Each MHFA instruction course concludes the same way. The instructor poses the question: How will the first-aiders take care of themselves? Helping others can be heavy work, and the reality is that taking care of yourself is equally important. In the same way that we all have heart health or joint health, we all have mental health. “We brush our teeth every day to prevent dental problems,” Jones says. “We wash our hands. There are hygiene things that we do for our health all the time that we don’t even think about. We teach people how to do it, we expect them to do it.” While MHFA teaches how to deal with situations that are critical, Jones wants people to be proactive and take steps to avoid letting issues get to crisis mode. Practicing self-care means mental health issues are less likely to spiral out of control. Beyond the trend of bath bombs and face masks, self-care is a lifestyle of wellness, one of recognizing your own triggers.

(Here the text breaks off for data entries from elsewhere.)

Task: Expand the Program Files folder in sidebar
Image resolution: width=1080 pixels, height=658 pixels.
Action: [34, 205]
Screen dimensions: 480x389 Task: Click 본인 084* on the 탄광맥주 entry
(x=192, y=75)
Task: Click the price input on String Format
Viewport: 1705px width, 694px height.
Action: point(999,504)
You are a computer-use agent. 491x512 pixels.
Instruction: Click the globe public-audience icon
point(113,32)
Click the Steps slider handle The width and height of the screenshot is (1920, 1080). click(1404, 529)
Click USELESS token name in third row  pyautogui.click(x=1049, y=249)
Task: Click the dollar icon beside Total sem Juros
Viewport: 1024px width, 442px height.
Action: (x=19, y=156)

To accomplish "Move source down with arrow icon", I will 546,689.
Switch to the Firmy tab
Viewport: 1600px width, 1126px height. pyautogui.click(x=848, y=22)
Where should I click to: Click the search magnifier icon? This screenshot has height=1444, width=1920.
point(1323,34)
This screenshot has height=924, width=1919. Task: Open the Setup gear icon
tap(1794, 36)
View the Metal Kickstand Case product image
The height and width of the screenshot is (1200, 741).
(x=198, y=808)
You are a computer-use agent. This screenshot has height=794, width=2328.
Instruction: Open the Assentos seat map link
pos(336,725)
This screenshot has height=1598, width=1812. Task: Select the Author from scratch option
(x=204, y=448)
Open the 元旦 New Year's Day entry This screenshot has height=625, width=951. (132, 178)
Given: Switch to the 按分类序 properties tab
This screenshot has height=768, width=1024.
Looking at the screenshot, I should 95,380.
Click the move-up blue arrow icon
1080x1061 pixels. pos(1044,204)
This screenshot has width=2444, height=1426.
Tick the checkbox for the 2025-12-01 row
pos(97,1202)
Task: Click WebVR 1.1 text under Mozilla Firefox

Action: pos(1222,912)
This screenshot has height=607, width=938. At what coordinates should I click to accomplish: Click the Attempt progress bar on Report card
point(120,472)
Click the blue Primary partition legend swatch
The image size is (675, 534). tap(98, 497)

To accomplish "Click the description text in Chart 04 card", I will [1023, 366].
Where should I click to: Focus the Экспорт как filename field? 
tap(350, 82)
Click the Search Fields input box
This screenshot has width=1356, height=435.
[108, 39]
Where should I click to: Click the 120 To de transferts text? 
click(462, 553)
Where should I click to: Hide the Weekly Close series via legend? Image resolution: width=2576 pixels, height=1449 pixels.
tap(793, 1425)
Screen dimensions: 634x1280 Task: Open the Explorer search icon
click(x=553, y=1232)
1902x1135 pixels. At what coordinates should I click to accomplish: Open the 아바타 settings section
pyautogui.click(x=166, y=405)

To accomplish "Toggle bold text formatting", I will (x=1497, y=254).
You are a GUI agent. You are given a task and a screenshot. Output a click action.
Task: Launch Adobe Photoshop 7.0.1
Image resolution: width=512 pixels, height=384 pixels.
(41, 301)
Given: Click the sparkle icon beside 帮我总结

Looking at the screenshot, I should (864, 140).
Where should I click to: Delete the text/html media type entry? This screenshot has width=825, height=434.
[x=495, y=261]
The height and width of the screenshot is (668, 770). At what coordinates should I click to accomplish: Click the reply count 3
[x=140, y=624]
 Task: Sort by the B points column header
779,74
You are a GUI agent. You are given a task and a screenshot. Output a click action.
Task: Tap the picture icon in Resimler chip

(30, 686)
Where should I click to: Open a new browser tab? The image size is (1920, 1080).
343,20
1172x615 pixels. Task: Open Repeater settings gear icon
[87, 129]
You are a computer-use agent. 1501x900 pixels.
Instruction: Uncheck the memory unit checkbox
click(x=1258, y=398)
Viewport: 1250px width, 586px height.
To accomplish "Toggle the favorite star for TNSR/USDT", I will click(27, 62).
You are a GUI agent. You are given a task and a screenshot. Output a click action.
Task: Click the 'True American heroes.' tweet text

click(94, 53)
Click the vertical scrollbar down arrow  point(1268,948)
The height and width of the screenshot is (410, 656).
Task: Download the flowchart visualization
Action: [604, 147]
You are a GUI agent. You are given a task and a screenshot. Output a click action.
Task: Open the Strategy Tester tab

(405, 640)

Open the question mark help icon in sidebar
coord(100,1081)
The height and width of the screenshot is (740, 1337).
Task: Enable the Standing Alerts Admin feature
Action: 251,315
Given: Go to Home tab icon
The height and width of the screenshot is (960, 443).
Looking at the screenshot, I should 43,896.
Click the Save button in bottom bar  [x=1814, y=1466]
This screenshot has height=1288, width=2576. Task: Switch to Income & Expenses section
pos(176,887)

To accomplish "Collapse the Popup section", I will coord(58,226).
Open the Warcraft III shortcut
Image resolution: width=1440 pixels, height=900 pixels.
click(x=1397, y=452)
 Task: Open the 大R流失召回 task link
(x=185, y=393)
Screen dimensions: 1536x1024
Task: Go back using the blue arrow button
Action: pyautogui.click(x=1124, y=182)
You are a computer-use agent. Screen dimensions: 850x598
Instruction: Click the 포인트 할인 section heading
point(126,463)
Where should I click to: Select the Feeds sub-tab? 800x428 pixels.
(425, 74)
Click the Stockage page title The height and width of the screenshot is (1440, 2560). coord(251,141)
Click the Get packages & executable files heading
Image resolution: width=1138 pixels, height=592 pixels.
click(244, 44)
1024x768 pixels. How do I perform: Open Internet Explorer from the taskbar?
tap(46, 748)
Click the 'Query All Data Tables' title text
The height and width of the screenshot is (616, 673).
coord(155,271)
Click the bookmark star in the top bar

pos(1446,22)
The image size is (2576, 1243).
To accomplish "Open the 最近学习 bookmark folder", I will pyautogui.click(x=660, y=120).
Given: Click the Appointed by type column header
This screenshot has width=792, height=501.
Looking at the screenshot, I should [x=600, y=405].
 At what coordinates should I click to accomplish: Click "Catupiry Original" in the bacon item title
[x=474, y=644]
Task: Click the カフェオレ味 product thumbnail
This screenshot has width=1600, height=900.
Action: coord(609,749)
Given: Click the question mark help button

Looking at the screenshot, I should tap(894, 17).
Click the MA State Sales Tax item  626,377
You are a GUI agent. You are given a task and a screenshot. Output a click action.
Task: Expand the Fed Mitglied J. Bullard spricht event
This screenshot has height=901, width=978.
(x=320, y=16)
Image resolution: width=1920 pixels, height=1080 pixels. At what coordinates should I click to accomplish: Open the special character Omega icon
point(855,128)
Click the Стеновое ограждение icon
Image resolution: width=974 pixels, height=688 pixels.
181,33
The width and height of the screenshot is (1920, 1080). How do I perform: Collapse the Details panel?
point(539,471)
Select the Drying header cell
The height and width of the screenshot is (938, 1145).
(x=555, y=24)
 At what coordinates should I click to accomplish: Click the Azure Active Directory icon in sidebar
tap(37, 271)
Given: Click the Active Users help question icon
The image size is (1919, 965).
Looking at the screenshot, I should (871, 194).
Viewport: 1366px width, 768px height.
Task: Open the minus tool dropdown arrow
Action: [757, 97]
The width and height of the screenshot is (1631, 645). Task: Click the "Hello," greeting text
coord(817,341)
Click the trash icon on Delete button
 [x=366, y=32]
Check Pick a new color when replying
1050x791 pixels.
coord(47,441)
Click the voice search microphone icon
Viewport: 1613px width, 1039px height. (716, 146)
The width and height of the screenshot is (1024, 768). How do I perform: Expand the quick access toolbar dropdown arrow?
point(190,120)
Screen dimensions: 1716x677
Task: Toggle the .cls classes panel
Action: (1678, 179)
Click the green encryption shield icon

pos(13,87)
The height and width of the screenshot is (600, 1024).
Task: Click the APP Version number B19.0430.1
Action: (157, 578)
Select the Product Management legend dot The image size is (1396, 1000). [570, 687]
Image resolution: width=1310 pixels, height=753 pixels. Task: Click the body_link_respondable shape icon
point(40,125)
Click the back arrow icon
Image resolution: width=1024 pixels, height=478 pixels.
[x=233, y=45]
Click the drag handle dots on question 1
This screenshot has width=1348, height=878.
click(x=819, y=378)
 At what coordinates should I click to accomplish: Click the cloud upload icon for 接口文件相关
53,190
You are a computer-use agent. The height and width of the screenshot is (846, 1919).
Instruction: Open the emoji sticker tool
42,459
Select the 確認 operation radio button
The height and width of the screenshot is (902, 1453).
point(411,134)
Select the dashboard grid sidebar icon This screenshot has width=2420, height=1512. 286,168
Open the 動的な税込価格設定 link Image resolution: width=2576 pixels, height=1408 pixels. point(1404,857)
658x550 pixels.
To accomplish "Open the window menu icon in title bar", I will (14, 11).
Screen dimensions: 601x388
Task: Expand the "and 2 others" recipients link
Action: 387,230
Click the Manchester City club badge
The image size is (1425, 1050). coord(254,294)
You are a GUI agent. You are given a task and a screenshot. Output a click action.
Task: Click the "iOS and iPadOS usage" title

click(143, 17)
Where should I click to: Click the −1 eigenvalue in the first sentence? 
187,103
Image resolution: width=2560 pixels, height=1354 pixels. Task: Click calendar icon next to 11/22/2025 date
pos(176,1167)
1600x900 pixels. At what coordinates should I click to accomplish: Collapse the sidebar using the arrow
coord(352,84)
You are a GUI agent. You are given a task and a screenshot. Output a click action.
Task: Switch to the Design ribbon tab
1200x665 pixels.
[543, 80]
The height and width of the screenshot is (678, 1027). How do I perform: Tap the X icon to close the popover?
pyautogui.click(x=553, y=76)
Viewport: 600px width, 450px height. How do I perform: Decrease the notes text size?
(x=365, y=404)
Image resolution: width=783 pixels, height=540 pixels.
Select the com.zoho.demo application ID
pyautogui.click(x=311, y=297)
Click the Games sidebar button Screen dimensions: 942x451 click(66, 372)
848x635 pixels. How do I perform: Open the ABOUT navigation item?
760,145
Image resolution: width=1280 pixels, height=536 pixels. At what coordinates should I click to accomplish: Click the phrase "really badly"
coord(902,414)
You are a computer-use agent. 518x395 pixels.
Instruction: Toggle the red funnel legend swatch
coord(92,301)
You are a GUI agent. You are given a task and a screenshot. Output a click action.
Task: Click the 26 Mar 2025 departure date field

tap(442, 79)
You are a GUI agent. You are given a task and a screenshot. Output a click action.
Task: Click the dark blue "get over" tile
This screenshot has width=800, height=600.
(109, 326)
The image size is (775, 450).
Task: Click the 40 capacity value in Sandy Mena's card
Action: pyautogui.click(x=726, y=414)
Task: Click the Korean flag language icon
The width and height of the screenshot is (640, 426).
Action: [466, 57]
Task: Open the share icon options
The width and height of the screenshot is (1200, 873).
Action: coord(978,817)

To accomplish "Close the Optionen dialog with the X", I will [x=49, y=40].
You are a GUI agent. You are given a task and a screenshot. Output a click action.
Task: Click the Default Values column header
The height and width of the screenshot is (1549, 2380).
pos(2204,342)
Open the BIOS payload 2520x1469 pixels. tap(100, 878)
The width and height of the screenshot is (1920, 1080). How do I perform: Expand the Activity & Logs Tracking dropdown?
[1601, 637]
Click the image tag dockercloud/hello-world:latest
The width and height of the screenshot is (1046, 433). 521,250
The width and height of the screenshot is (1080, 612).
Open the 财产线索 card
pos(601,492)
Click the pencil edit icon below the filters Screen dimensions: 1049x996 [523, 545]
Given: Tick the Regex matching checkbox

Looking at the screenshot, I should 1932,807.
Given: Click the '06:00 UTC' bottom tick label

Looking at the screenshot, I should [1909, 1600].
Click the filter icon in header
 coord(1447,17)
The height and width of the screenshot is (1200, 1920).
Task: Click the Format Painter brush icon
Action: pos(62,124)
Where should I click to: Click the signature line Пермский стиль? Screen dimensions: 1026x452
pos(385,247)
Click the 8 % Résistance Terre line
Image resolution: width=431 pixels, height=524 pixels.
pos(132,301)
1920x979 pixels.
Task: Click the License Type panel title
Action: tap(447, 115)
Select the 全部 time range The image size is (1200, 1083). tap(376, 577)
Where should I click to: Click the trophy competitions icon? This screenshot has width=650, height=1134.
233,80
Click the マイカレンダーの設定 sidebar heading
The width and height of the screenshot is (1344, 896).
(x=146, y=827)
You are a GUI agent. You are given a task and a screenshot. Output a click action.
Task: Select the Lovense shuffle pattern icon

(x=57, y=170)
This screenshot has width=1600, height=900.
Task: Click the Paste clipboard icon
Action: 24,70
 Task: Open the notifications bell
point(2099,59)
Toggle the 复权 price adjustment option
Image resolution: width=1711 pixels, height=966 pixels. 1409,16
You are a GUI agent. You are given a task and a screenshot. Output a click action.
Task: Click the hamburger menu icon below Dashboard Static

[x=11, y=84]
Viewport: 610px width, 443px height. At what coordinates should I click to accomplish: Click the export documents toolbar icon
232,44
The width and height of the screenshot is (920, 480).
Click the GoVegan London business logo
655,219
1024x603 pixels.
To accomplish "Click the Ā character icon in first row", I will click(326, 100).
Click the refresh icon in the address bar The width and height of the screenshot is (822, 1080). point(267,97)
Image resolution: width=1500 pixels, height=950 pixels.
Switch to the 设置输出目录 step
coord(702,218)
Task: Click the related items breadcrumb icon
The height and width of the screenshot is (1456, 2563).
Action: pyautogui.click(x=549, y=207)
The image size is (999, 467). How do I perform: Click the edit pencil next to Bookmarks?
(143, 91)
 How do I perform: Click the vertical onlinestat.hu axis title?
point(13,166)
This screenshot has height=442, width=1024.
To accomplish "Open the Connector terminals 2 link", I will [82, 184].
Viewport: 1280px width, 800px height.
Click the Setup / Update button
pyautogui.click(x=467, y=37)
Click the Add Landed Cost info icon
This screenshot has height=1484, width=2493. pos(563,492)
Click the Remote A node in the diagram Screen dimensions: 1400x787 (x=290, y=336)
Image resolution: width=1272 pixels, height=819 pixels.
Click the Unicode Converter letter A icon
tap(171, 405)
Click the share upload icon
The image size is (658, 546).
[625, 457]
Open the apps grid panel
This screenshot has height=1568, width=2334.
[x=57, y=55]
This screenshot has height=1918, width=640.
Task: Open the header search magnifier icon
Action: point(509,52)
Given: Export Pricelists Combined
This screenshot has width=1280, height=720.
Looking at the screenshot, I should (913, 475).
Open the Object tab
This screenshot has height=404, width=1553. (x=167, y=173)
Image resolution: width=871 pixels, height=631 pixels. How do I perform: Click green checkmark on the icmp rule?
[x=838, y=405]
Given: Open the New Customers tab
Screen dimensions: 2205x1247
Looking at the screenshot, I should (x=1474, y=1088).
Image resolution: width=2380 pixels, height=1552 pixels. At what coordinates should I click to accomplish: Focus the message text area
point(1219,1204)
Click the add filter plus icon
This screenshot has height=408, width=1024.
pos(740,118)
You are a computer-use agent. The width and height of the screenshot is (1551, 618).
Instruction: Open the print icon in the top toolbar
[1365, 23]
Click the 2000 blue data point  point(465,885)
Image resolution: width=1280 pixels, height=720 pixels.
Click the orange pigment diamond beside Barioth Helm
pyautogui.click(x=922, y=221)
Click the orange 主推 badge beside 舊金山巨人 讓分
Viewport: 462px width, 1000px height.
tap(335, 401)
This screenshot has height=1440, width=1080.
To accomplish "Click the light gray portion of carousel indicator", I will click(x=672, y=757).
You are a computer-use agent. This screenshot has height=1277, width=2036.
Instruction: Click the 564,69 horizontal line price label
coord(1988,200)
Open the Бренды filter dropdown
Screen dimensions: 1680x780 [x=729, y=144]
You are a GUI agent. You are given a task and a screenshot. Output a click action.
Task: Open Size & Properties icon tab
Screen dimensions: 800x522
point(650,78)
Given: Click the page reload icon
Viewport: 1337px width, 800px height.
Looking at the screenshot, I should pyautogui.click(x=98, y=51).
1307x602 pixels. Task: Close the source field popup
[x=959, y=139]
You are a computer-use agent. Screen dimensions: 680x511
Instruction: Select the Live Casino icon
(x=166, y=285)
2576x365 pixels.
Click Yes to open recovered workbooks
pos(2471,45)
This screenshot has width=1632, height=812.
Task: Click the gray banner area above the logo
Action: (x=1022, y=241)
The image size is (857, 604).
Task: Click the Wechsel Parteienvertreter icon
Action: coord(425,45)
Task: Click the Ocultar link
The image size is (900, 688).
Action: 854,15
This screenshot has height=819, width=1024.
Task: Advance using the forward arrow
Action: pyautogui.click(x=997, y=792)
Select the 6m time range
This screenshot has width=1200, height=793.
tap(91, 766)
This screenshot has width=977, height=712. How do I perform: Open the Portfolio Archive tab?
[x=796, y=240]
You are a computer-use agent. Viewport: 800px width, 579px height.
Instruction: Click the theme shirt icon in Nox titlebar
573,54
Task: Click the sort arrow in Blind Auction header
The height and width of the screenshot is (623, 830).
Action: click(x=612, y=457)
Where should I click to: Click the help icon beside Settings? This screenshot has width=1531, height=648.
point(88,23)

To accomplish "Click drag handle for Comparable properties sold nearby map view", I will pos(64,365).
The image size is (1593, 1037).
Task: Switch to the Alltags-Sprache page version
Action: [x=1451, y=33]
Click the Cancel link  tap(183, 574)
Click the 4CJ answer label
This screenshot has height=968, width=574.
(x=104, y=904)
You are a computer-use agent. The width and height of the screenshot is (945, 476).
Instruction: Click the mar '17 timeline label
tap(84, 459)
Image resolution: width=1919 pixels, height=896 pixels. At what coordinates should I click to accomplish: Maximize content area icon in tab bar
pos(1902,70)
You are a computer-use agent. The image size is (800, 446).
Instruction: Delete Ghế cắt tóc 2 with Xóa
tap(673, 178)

Napier finds solace in therapy; it’s part of his self-care regimen. He surrounds himself with people who appreciate his presence and tries to take 20 minutes a day to do an activity he enjoys. He now tells his story whenever someone asks. He talks about his own reality because no one was talking about theirs when it could have helped him. It gets uncomfortable at times, sure. It’s a script that he’s writing as he goes.
He never had the words for this dialogue before now, but it’s a topic worth talking about because talking can make all the difference. “Mental health intervention doesn’t just have to be medication,” Jones says. “It doesn’t just have to be a hospital; it doesn’t just have to be a therapist. It can be a lot of other things. It can be just connecting to someone who’s had the same experience.”